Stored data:
Start of Block
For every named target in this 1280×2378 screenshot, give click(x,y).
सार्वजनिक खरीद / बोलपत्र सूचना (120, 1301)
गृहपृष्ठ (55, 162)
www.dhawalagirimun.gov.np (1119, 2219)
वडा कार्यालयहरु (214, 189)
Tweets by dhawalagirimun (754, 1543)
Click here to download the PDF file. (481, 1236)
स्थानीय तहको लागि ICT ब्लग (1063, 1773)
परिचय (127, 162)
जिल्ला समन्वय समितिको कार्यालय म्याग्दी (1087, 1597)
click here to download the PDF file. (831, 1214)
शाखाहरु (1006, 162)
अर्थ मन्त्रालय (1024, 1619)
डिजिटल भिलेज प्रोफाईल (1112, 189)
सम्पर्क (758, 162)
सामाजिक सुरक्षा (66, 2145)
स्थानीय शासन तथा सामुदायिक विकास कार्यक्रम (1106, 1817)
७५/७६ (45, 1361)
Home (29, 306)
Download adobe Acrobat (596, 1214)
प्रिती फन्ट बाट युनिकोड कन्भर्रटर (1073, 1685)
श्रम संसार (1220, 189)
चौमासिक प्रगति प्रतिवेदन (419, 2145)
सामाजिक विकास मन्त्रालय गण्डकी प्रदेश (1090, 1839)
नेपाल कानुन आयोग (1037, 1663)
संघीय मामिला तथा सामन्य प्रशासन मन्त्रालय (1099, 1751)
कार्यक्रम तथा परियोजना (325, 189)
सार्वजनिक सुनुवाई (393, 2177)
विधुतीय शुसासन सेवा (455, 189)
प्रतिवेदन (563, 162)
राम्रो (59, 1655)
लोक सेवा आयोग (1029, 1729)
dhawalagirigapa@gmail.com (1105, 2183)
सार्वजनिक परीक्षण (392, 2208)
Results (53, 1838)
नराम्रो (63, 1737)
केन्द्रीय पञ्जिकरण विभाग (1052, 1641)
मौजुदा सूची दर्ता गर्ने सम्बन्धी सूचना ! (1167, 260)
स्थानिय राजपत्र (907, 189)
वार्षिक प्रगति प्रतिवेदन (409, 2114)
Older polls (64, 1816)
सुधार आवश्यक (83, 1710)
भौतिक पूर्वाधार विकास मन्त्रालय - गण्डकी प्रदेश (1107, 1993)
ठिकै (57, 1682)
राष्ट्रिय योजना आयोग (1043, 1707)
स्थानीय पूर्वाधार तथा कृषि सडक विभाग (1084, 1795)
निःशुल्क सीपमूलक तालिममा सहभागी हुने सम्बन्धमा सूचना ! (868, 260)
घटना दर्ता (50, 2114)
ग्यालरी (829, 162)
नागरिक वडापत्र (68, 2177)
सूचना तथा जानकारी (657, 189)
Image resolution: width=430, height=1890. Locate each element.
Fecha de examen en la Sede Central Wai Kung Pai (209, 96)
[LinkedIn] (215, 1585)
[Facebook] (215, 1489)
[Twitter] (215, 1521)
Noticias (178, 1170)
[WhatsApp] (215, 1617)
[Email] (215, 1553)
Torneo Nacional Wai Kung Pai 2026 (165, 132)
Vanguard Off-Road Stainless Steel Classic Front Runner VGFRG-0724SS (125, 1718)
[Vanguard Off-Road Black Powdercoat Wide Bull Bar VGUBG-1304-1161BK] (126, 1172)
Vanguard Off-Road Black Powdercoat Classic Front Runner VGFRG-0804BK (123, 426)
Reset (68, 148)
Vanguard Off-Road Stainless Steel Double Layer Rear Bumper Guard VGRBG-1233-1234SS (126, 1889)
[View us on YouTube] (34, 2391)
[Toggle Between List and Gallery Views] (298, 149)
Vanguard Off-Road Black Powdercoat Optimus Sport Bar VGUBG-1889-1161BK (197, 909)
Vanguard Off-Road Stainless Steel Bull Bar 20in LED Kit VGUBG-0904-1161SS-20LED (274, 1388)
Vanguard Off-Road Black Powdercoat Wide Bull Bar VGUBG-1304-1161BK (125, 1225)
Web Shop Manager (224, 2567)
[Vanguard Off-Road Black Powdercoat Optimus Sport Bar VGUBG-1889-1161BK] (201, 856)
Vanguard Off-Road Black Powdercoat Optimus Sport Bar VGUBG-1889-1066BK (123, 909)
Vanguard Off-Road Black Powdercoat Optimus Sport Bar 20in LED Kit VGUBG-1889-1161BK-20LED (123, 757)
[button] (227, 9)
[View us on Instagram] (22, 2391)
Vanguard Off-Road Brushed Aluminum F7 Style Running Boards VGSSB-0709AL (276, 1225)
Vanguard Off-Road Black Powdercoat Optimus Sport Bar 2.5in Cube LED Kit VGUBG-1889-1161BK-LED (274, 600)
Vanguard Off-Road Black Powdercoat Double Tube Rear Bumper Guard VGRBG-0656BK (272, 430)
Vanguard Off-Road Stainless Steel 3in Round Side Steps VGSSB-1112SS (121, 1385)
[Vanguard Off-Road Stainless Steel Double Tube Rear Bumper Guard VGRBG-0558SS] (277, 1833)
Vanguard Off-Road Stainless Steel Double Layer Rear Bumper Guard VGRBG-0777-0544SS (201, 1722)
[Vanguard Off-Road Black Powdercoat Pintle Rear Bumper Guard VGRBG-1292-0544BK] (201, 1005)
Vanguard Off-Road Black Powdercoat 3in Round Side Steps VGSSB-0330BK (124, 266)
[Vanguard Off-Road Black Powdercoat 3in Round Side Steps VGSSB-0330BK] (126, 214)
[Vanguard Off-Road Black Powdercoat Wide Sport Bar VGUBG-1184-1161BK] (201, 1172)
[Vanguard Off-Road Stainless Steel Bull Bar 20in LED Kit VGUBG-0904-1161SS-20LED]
End of Block
As the answer, set down only the lines from the data above between the one holding "सूचना तथा जानकारी (657, 189)" and the one holding "VGUBG-1889-1161BK (197, 909)", inclusive, exactly as they read.

सूचना तथा जानकारी (657, 189)
Image resolution: width=430, height=1890. Locate each element.
Fecha de examen en la Sede Central Wai Kung Pai (209, 96)
[LinkedIn] (215, 1585)
[Facebook] (215, 1489)
[Twitter] (215, 1521)
Noticias (178, 1170)
[WhatsApp] (215, 1617)
[Email] (215, 1553)
Torneo Nacional Wai Kung Pai 2026 (165, 132)
Vanguard Off-Road Stainless Steel Classic Front Runner VGFRG-0724SS (125, 1718)
[Vanguard Off-Road Black Powdercoat Wide Bull Bar VGUBG-1304-1161BK] (126, 1172)
Vanguard Off-Road Black Powdercoat Classic Front Runner VGFRG-0804BK (123, 426)
Reset (68, 148)
Vanguard Off-Road Stainless Steel Double Layer Rear Bumper Guard VGRBG-1233-1234SS (126, 1889)
[View us on YouTube] (34, 2391)
[Toggle Between List and Gallery Views] (298, 149)
Vanguard Off-Road Black Powdercoat Optimus Sport Bar VGUBG-1889-1161BK (197, 909)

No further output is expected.